South Africa is a powerhouse compared with some of the more troubled European economies like Italy, which is only projected to grow GDP by only 0.9% a year through 2020.
Although South Africa has long been known for the mining of diamonds, gold and other precious stones, minerals and metals, mining has actually become a progressively smaller portion of the South African economy. And for investors worried about these sometimes-volatile markets, that's a good thing. Mining now accounts for only around 3% of GDP, compared with about 14% during the peak years of the 1980s. Even so, South Africa's mining industry is the world's fifth-largest, behind China, the United States, Australia and Brazil.
Nowadays, agriculture is almost as important to South Africa as mining, accounting
for 2.6% of GDP. In fact, South Africa has become a net exporter
of agricultural products such as sugar, grapes, citrus fruits, nectarines and wine. South Africa continues to be a popular tourist destination because of its wildlife preserves and diverse culture, and tourism is estimated to account for as much as 3% of GDP.
As you might expect, manufacturing is becoming progressively more important and now generates about 15% of GDP. Auto production, the biggest area of manufacturing, accounts for nearly 8% of GDP. South Africa also has growing telecommunications, banking, e-commerce and retail industries. As a group, South African companies should grow earnings
by 16% in 2012, compared with an 11.5% increase for emerging markets overall, analysts estimate.

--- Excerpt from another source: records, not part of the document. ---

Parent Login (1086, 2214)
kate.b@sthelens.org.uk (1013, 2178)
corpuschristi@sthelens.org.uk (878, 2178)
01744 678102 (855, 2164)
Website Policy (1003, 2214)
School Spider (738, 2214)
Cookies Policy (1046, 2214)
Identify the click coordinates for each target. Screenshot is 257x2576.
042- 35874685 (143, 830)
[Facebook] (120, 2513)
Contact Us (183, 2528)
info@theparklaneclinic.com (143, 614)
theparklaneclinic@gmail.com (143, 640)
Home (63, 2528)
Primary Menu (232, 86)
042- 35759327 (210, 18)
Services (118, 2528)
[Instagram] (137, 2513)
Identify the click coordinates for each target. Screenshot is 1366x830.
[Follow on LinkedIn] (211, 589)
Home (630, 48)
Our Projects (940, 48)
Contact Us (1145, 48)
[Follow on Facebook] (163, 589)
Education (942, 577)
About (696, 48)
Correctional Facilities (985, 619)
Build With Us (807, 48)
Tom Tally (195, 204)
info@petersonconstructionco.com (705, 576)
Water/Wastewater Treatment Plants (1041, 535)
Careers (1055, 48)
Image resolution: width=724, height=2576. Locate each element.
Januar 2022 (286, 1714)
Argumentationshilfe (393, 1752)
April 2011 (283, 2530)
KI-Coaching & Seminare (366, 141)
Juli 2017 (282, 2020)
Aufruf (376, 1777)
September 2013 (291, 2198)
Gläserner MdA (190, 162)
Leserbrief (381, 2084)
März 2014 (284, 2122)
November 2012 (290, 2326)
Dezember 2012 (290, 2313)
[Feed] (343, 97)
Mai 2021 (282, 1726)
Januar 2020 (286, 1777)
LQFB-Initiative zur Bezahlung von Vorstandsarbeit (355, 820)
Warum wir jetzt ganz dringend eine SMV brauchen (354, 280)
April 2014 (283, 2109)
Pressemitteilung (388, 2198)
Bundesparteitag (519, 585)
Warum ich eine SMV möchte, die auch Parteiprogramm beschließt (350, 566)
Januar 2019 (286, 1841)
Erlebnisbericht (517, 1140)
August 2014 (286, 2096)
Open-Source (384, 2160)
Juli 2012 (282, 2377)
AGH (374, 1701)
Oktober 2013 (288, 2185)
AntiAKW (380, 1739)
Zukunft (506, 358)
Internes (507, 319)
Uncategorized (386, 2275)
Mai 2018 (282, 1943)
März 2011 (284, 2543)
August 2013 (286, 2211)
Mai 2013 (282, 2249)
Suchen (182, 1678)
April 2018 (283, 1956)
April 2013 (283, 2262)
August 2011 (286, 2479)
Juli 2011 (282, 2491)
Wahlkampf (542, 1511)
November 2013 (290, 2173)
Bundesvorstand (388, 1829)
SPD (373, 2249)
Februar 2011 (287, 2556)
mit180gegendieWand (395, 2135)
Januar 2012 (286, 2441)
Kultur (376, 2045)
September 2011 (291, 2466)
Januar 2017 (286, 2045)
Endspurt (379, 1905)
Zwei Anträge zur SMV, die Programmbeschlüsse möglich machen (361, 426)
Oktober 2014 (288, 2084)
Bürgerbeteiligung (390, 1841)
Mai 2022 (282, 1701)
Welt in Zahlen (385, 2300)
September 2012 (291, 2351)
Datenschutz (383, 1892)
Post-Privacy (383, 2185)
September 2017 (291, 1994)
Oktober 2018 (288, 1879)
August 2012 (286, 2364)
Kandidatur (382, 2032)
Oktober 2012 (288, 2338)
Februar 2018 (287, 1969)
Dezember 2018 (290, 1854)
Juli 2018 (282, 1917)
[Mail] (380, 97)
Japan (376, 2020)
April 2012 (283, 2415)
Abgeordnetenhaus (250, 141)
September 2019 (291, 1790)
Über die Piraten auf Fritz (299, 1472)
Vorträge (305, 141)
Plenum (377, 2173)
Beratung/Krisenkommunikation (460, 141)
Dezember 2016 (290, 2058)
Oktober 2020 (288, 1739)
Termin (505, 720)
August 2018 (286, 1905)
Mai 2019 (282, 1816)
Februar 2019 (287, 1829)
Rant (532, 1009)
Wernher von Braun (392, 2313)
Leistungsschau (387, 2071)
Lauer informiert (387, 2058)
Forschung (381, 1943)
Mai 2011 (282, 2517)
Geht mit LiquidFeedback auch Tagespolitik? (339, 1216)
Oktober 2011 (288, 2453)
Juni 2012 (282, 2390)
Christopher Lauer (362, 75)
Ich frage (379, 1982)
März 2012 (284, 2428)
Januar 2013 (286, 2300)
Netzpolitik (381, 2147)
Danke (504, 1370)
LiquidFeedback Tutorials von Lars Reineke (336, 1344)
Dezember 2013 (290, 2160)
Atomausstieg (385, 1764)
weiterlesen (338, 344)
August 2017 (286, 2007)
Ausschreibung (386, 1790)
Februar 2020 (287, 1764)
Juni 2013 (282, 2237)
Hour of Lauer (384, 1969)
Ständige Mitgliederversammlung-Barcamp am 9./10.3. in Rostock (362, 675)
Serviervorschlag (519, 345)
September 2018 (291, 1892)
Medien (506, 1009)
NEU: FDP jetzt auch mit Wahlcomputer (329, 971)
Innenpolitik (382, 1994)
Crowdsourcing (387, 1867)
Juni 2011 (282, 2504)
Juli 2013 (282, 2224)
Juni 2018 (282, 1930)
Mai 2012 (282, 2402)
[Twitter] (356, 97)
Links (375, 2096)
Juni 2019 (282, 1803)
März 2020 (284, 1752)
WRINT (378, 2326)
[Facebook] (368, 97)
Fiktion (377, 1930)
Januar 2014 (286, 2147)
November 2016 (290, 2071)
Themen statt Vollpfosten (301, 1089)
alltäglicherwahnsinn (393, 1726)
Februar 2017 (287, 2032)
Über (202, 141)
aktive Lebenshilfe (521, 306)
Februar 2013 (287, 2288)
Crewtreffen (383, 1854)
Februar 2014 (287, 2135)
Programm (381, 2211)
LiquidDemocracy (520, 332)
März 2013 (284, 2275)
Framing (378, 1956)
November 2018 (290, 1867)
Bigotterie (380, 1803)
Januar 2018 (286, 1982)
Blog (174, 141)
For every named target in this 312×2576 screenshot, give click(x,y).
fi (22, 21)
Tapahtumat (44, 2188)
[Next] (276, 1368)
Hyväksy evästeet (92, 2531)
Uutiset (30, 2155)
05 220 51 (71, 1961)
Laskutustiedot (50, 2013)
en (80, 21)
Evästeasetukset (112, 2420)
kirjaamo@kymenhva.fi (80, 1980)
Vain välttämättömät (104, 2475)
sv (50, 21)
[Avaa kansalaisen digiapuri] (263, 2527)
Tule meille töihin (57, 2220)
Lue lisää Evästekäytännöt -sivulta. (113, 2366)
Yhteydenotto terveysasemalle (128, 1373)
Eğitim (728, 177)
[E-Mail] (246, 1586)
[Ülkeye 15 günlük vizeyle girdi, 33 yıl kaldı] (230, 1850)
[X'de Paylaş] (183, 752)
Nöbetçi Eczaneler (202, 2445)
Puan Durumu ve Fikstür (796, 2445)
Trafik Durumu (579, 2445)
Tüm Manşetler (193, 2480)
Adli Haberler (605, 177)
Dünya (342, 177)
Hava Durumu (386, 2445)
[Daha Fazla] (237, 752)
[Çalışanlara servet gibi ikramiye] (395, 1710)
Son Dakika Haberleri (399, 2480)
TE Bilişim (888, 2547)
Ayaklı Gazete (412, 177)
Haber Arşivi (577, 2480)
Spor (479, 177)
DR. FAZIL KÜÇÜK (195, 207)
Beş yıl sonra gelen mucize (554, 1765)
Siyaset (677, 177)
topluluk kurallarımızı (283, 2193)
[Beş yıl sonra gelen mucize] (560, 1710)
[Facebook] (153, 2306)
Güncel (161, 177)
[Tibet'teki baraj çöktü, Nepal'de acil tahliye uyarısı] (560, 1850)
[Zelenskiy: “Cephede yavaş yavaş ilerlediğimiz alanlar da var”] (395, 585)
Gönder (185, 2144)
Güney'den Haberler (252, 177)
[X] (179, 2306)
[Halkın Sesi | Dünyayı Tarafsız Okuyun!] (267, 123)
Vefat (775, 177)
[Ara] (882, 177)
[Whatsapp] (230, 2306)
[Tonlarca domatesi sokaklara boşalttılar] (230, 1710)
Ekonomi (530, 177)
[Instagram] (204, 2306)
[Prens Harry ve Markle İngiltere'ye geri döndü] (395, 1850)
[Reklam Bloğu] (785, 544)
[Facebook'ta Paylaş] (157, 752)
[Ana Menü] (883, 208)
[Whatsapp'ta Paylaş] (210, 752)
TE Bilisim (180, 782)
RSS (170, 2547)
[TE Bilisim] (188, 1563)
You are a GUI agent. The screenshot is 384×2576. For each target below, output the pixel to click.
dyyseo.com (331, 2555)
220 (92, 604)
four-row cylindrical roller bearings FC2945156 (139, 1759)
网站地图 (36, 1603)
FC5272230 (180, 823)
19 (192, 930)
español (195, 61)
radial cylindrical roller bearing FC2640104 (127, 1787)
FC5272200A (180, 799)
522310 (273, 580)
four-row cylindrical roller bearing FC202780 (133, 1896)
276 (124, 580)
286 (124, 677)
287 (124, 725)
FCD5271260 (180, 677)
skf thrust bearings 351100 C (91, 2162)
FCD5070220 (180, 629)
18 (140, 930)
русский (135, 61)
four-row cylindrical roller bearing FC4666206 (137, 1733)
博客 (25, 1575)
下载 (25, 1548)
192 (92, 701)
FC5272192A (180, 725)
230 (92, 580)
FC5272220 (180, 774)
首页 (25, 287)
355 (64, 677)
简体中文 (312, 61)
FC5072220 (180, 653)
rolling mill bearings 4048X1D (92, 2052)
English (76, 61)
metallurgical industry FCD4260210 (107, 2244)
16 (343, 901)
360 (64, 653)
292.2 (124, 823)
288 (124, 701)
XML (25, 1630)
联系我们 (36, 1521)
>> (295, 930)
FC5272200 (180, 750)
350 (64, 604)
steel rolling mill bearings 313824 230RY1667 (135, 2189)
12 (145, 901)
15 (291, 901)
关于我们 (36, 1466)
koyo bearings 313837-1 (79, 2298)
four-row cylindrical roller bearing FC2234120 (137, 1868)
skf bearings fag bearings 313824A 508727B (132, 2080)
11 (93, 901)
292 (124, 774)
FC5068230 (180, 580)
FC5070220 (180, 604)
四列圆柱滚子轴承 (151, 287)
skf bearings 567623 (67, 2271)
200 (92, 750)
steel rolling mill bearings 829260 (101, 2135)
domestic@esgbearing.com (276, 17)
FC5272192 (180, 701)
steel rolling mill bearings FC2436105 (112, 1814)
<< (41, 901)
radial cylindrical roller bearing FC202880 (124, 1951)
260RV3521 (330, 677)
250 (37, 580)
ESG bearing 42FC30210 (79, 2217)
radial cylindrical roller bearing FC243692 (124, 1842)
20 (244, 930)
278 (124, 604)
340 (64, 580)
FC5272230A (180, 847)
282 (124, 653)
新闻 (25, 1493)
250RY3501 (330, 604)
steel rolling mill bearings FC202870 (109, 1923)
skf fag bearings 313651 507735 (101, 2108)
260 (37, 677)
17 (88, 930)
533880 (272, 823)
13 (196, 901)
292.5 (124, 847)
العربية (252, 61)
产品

Another reason to put South Africa at the top of your list of emerging markets to consider: Its economy could be a better defensive play than other emerging economies. This is because corporate earnings are mainly generated domestically, while other emerging markets tend to get their earnings from foreign sources. Plus, the financial system is one of the most efficient and well-regulated in the world, and debt only makes up about a third of GDP (compared with more than 100% of GDP in the United States). Thus, South Africa's economy is better insulated from shocks to the global economy, making it one of the less risky emerging markets in which you can invest.
Risks to Consider: Although South Africa may be relatively less risky, it's still an emerging market and its stock market can be very volatile.